Your task: Exact copies of the lines from the one holding "Task: Open the EC2 console link" through the last line of the entries below are to be printed, with pictures omitted.

[Opening Input section]

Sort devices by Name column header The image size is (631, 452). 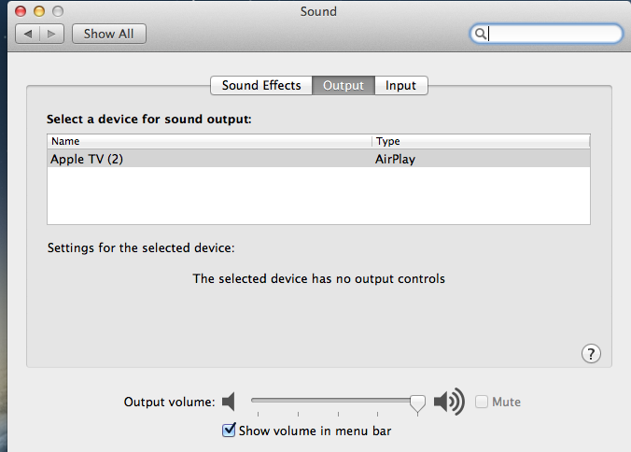click(209, 141)
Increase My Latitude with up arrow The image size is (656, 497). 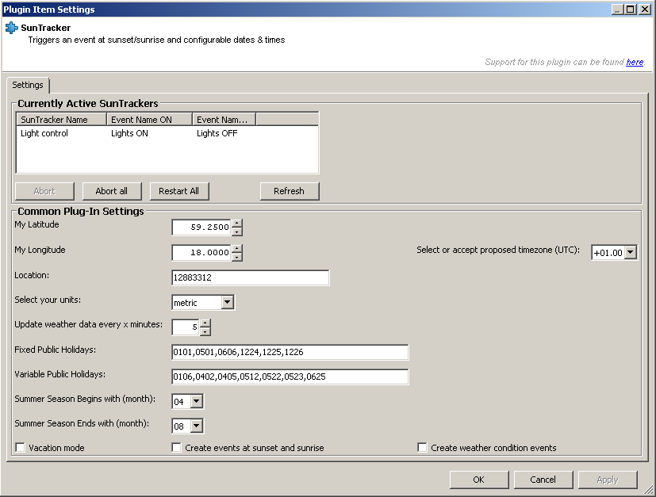pyautogui.click(x=237, y=224)
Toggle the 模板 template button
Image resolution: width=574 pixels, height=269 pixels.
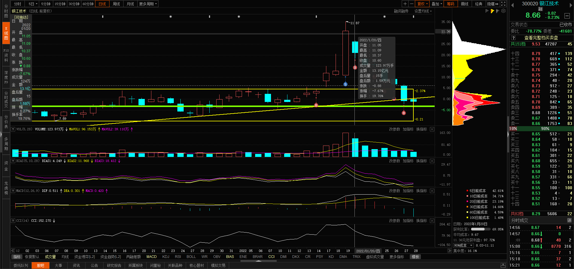pyautogui.click(x=415, y=257)
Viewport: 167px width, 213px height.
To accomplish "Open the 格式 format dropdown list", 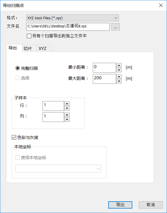I will pos(72,18).
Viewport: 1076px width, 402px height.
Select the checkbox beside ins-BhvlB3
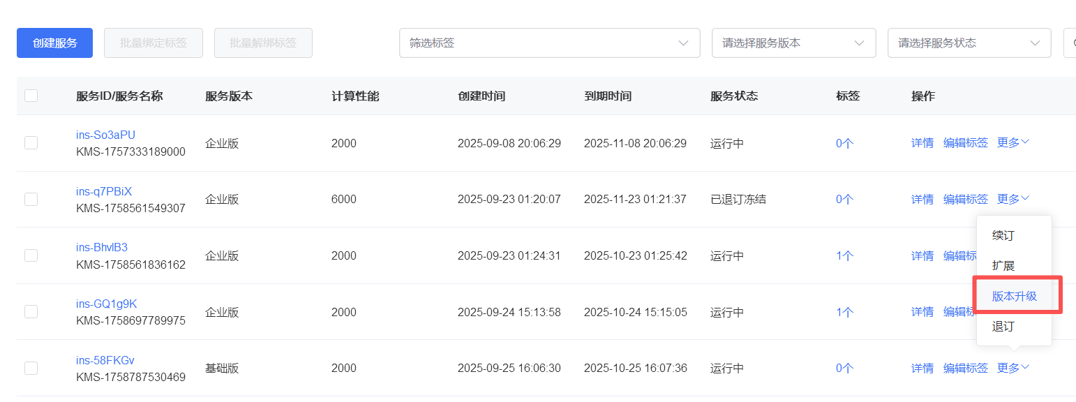31,255
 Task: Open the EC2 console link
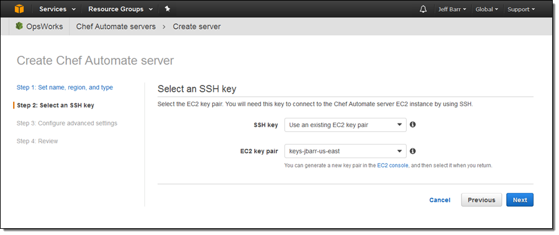click(393, 166)
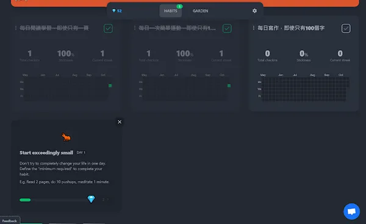Screen dimensions: 366x224
Task: Click the green check-in square on first heatmap
Action: point(110,86)
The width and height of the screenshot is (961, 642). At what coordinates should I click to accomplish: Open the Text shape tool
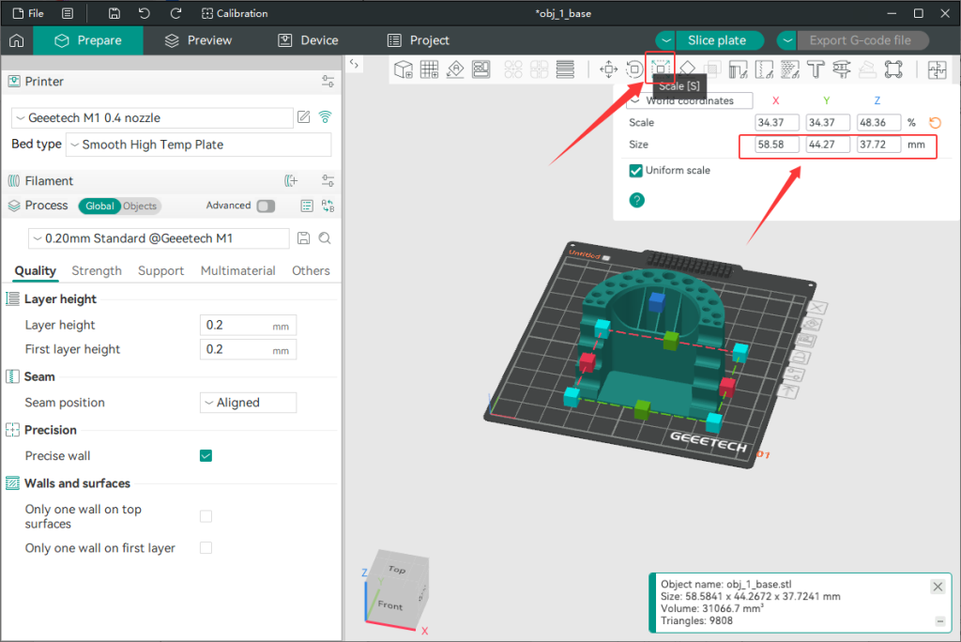(815, 69)
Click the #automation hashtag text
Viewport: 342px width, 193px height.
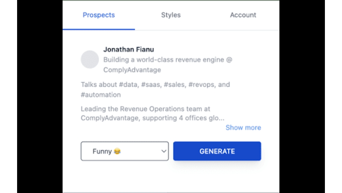101,95
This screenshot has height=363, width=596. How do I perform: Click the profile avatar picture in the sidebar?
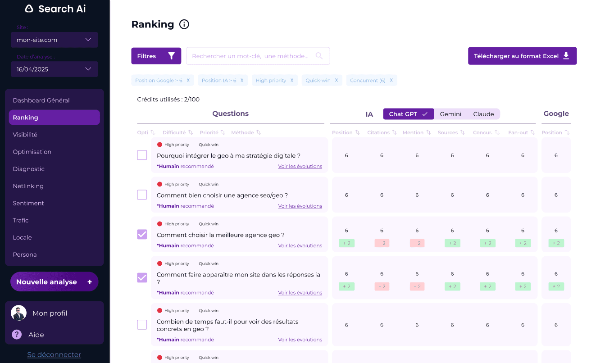point(18,313)
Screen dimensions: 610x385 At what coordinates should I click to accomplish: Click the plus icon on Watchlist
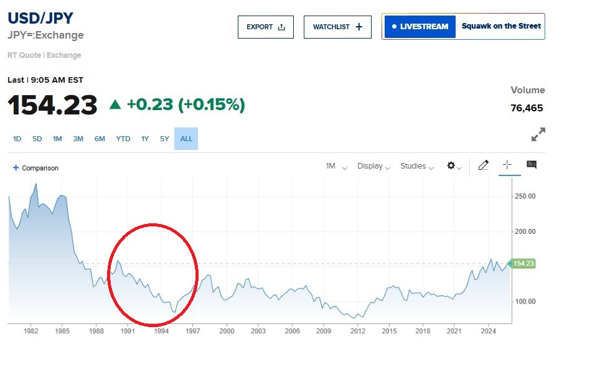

[Closing Input section]

Task solution:
 Task: Open the EC2 console link
click(393, 166)
Screen dimensions: 366x224
Task: Click the green check-in square on first heatmap
Action: point(110,86)
The width and height of the screenshot is (961, 642). At what coordinates should I click to accomplish: Open the Text shape tool
(815, 69)
Click the #automation hashtag text
Viewport: 342px width, 193px height.
101,95
This screenshot has height=363, width=596. How do I perform: Click the profile avatar picture in the sidebar?
point(18,313)
Screen dimensions: 610x385 At what coordinates should I click to accomplish: Click the plus icon on Watchlist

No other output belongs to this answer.